* **Task to complete**:
Copy the records from the line containing "Given: View details of the first log entry" through the end, leaving out the pictures.

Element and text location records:
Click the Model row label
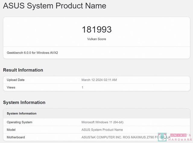(x=11, y=130)

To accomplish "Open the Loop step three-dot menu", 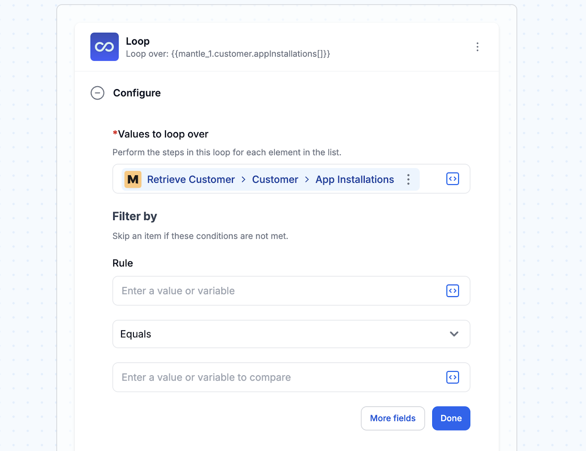I will (x=477, y=47).
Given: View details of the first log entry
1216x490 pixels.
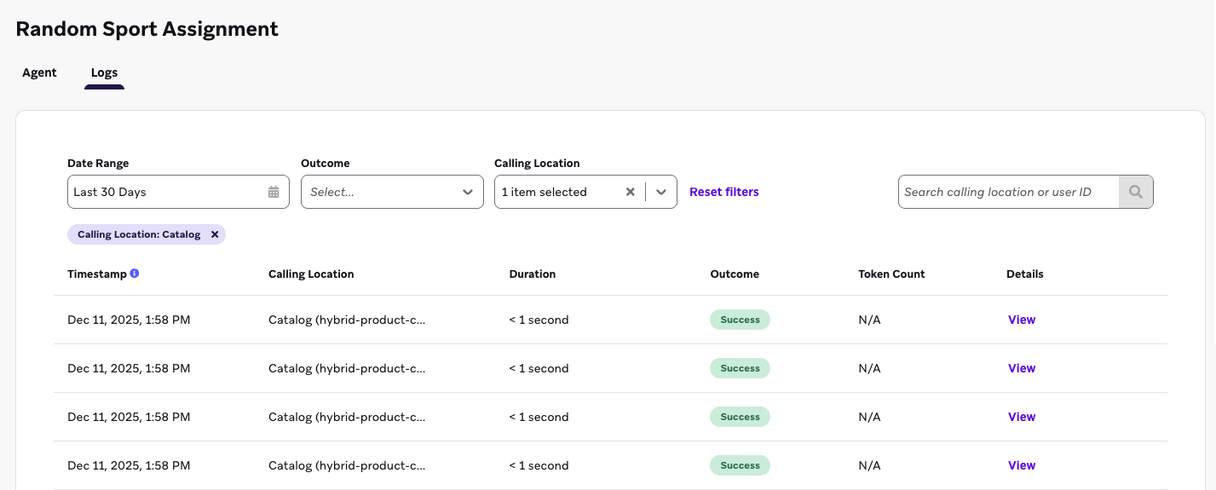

* **Solved problem**:
Given: View details of the first log entry
1216x490 pixels.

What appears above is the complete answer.